### TASK REQUIREMENTS
In the data below, find the line that contains "Design by Z.W.STUDIO (172, 2543)" and the line that contains "الشرق الاوسط (245, 206)". Copy both, plus every line between them, exactly.
(DATASET EXCERPTS begins)
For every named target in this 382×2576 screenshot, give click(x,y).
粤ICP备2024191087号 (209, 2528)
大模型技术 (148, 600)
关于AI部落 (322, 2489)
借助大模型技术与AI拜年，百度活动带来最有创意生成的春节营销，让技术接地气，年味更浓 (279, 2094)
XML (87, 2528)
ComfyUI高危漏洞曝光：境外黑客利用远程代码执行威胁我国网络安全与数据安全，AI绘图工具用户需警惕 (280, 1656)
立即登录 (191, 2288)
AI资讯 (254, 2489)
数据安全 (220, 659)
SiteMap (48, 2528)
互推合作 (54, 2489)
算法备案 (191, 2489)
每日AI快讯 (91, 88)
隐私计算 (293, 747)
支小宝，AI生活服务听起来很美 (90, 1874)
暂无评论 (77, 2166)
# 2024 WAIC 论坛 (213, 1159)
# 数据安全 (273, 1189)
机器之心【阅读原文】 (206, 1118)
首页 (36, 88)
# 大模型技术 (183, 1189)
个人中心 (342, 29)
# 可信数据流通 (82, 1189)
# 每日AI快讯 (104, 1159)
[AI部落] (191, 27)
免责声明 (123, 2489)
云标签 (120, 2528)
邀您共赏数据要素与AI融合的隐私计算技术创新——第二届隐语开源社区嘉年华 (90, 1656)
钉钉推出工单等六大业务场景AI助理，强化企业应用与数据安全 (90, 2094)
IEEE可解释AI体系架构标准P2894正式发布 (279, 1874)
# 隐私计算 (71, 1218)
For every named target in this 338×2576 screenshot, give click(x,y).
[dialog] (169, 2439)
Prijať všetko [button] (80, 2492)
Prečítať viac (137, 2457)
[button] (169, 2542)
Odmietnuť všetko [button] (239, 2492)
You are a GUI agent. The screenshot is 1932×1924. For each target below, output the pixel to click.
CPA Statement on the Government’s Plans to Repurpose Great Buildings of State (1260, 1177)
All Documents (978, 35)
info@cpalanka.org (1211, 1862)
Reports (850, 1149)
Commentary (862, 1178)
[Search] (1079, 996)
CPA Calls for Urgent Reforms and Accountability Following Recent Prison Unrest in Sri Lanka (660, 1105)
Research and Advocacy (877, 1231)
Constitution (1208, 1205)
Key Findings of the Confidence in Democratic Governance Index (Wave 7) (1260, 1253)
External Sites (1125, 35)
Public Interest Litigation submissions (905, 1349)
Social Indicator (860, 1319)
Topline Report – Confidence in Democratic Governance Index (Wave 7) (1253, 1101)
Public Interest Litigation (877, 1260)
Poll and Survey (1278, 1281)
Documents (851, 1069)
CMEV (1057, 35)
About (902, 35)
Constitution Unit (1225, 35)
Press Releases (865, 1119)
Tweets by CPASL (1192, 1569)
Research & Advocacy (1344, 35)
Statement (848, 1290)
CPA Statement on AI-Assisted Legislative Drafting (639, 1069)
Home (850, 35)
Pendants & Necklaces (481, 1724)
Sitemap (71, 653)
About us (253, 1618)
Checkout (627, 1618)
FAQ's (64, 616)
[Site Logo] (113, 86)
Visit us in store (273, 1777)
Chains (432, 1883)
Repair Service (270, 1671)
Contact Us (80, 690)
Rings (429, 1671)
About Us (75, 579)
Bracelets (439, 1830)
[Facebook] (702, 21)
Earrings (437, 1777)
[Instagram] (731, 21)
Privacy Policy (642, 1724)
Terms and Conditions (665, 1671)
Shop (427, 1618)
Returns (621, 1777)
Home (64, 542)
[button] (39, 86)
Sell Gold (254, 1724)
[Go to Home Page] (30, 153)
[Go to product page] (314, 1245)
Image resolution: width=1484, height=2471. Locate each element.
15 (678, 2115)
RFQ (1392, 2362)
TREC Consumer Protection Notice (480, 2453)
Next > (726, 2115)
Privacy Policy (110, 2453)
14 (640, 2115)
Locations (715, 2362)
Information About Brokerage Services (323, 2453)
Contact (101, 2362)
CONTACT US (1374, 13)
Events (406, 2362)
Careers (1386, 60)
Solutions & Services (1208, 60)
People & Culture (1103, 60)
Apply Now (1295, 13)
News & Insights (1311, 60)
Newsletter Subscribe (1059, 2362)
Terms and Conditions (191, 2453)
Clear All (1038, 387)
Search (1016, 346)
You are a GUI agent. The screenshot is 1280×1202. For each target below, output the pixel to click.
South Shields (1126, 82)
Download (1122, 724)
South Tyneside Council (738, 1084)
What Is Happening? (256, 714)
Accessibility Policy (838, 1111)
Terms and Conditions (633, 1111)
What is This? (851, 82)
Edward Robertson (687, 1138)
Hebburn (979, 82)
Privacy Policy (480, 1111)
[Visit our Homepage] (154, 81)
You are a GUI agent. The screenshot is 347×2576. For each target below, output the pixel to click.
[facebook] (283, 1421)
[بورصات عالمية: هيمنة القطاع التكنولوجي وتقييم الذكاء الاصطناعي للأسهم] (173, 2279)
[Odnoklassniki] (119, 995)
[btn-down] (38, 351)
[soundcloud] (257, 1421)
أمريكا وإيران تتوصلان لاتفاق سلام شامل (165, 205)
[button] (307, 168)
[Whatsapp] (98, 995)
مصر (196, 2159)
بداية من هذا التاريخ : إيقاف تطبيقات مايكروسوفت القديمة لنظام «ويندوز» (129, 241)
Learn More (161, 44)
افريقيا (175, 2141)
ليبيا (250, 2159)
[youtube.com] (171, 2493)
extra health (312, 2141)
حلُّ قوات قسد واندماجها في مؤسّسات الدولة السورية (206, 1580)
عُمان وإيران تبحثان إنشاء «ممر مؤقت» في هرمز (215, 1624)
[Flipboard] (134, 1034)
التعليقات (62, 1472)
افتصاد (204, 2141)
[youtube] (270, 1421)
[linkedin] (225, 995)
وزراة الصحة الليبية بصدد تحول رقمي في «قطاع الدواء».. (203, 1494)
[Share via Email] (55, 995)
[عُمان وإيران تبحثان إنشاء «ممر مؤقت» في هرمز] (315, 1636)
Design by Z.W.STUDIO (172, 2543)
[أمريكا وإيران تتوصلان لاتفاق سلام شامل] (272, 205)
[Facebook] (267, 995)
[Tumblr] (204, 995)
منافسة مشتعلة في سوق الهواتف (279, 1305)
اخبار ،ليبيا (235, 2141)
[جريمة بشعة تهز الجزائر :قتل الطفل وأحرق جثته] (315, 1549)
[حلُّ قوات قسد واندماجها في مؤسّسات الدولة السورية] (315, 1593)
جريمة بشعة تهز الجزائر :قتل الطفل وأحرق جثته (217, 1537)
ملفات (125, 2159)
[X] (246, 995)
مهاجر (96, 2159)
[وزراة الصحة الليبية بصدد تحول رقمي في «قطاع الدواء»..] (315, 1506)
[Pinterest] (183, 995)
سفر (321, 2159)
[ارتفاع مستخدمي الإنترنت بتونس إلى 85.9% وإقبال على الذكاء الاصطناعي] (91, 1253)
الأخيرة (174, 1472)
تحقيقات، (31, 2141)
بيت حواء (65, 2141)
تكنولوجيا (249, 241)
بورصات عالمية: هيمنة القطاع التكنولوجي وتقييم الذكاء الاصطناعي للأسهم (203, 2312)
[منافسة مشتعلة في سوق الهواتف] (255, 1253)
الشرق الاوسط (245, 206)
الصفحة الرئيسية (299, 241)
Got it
(DATASET EXCERPTS ends)
### ANSWER BELOW
Design by Z.W.STUDIO (172, 2543)
[أمريكا وإيران تتوصلان لاتفاق سلام شامل] (272, 205)
[Facebook] (267, 995)
[Tumblr] (204, 995)
منافسة مشتعلة في سوق الهواتف (279, 1305)
اخبار ،ليبيا (235, 2141)
[جريمة بشعة تهز الجزائر :قتل الطفل وأحرق جثته] (315, 1549)
[حلُّ قوات قسد واندماجها في مؤسّسات الدولة السورية] (315, 1593)
جريمة بشعة تهز الجزائر :قتل الطفل وأحرق جثته (217, 1537)
ملفات (125, 2159)
[X] (246, 995)
مهاجر (96, 2159)
[وزراة الصحة الليبية بصدد تحول رقمي في «قطاع الدواء»..] (315, 1506)
[Pinterest] (183, 995)
سفر (321, 2159)
[ارتفاع مستخدمي الإنترنت بتونس إلى 85.9% وإقبال على الذكاء الاصطناعي] (91, 1253)
الأخيرة (174, 1472)
تحقيقات، (31, 2141)
بيت حواء (65, 2141)
تكنولوجيا (249, 241)
بورصات عالمية: هيمنة القطاع التكنولوجي وتقييم الذكاء الاصطناعي للأسهم (203, 2312)
[منافسة مشتعلة في سوق الهواتف] (255, 1253)
الشرق الاوسط (245, 206)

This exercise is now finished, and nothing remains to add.